Он хотел также, чтобы величественно выглядели облачения священников, совершающих Литургию.
«Вы, кто удостоился чести быть распорядителями Святых Таин, — многажды повторял он священникам, — должны во время Божественной литургии предстать безупречными, внимательными, благопристойными и облаченными в великолепные облачения».
Во время всенощных бдений и больших праздников он представал облаченным в игуменскую мантию и с жезлом в руках. Он совершал богослужения очень торжественно и празднично.
Чистота и порядок, традиционные для Григориатской обители, соблюдались еще более строго во времена игуменства там отца Афанасия. И совершению церковных служб, и послушаниям — всему монастырскому порядку придавал он дух серьезности и торжественности.
Рассудительность и уравновешенность, по воспоминаниям, были у него в крови.
Вкушая в трапезной, он никогда не смотрел по сторонам, а только прямо перед собой. И поднимал глаза лишь один раз — убедиться, что отцы закончили трапезу и благословить всем восстать от стола.
Он никогда не выходил на монастырский двор без рясы. С его губ никогда не срывались пустые слова или шутки. Все его движения, действия, встречи были взвешены и серьезны. Прежде чем отдать повеление, он долго и тщательно его обдумывал. И раз уж он отдал его, то никогда не отменял.
Воскресными днями в церкви бывало два чтения, согласно афонскому типикону. Первое чтение совершалось игуменом перед шестопсалмием, второе — чередным священником после второй кафизмы на утрени. Отец Афанасий читал так прекрасно, так торжественно и с таким чувством, что всех это глубоко трогало. То бывало редкое духовное наслаждение. Все рады бывали видеть и слышать его и вместе с ним насладиться смыслом «Проповедей на воскресные Евангелия».
Отец Афанасий во всю жизнь отличался своим трудолюбием: И будучи послушником в Карее, и сейчас, будучи игуменом — он всюду бывал образцом труженика. Во время общих работ всех зажигал своим рвением. Даже после того, как оставил место игуменское, продолжал много трудиться. Физический труд был обычен для него, он выполнял все повседневные обязанности, но — что удивительно и необычайно! — сам вызывался потрудиться в пекарне, где пеклись просфоры.
Знал он добре и труд умственный. Кроме внимательного чтения книг и систематической выписки из них избранных цитат, занимался изучением русского языка. В то время на Горе Афон было много русских. С некоторыми из них у него были близкие духовные отношения, и ему стало необходимым знать хоть немного их язык. Сохранились некоторые записи, свидетельствующие о попытках отца Афанасия выучить хорошенько русский язык.

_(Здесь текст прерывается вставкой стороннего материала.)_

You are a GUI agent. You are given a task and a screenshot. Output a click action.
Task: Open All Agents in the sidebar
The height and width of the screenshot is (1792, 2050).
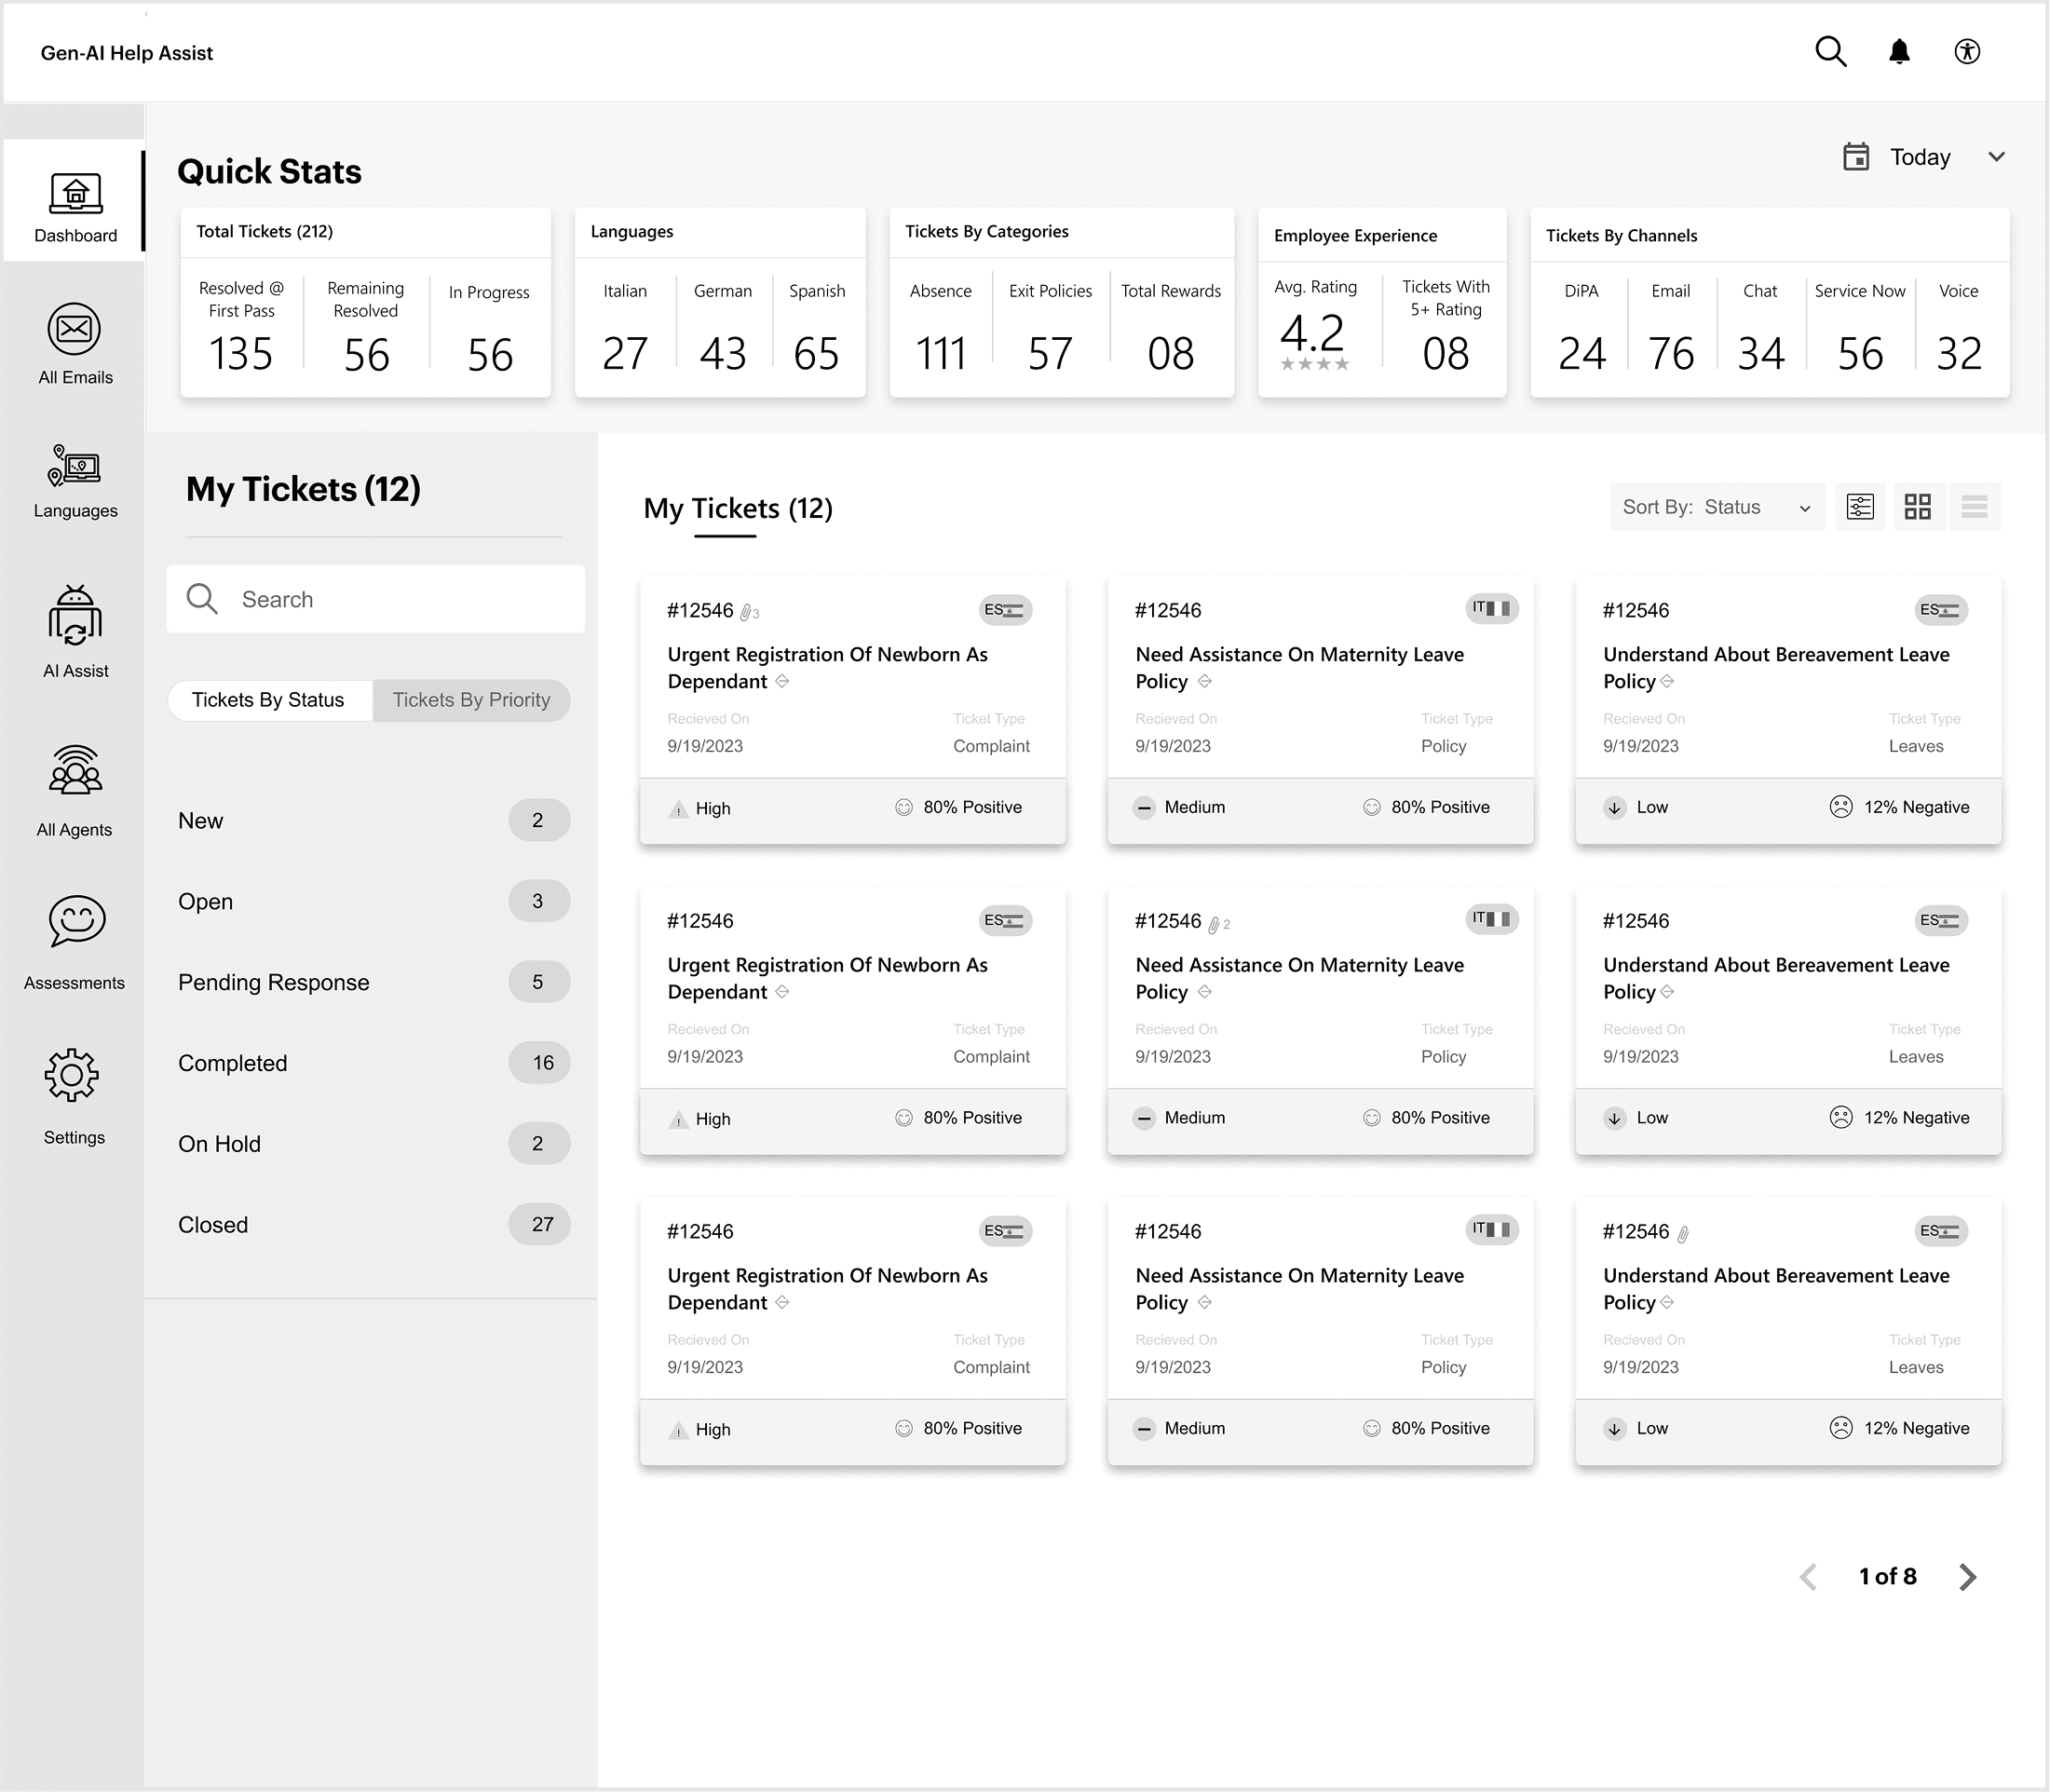[75, 790]
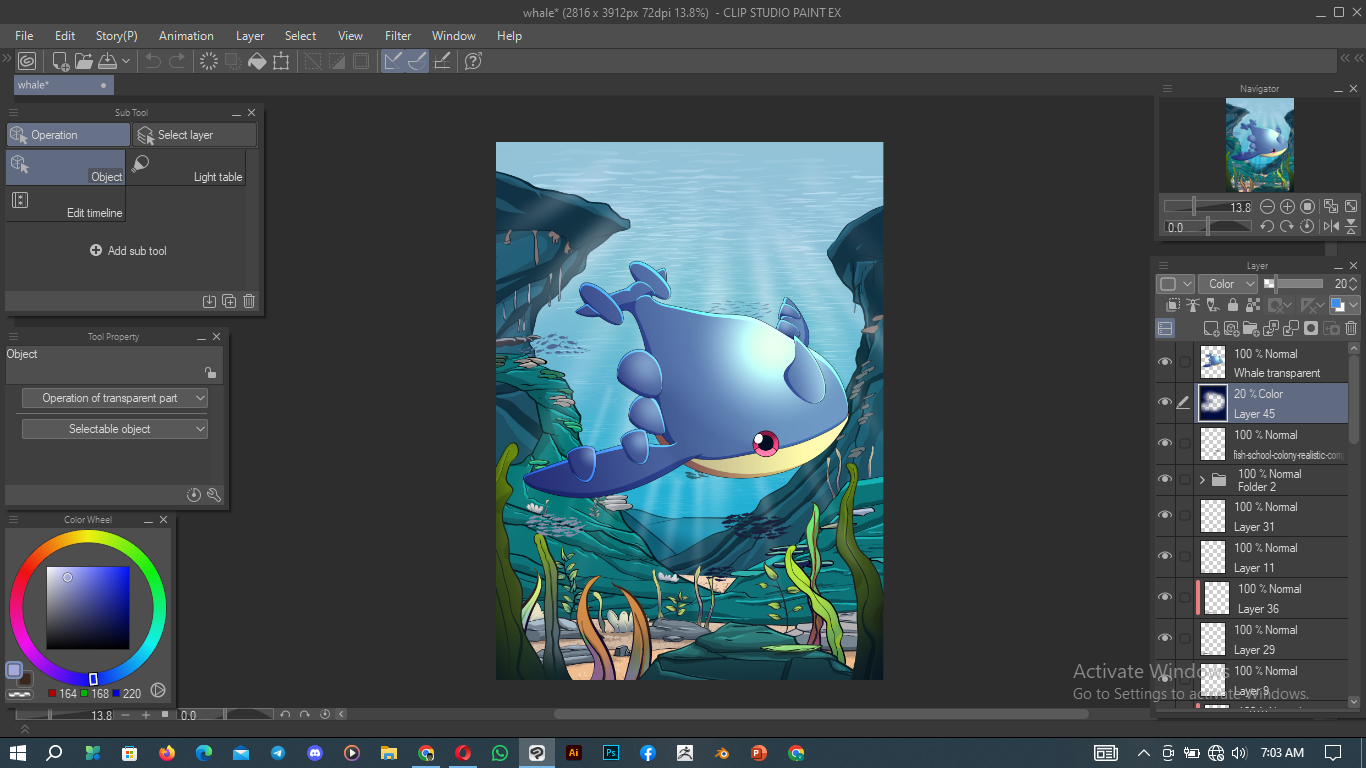Hide the Whale transparent layer
1366x768 pixels.
[1165, 362]
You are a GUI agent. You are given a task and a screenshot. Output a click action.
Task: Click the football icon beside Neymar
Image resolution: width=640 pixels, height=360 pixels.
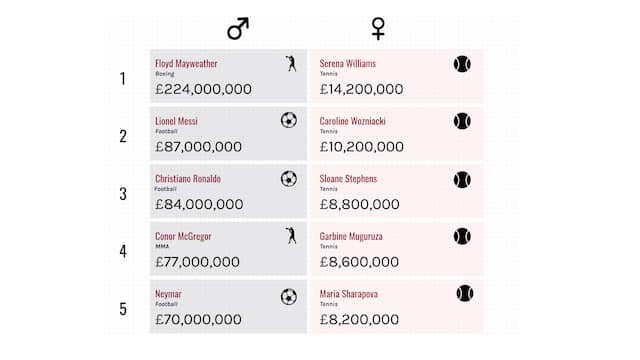coord(289,297)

За все эти добродетели, о которых мы рассказали и расскажем далее, Григориат мог хвалиться своим Игуменом.
Пастырь добрый
Когда отец Афанасий говорил, поучая или порицая, в словах его звучала сила. Он представал человеком, исполненным духовной благодати.
В Григориате был один монах с таким бурным и легко воспламеняющимся нравом, что частенько его охватывал гнев, и он закатывал сцены, совсем не подобающие для монастыря. Старец, которого очень печалило это, всегда молча пережидал, пока пройдет приступ, и монах успокоится. И вот однажды он пошел с этим монахом к морю.
«Чадо, — сказал он ему, — знаешь ли ты, что происходит с морем? Когда оно гневается и штормит, то топит лодки, разбивает корабли, причиняет всяческий вред и губит людей. А опомнившись и успокоившись, оно с сожалением смотрит на то, что натворило, и, говорит в печали: «О, Боже! Что же я наделало? Горе мне!""
Другому — молодому и необразованному монаху, который с трудом читал полунощницу — отец Афанасий сказал: «Отец Савва, не говори мне, что ты не можешь научиться читать Проявив терпение, всего можно достичь Знаешь ли ты, какие твердые камни лежат у устья колодца? Но веревка, которой вытягивают ведро, медленно, мало-помалу, въедается в них. Я думаю, мозги у тебя не такие твердые, как камни у колодца».
Когда он видел, что требуется снисходительность, бывал мягок. Когда же знал, что необходима строгость, строг бывал. Так, наложил он однажды на одного монаха, отца М., следующее наказание на ближайшей трапезе тот должен был стоя прочитать триста раз молитву Иисусову. Отец М. считал это наказание очень тяжким.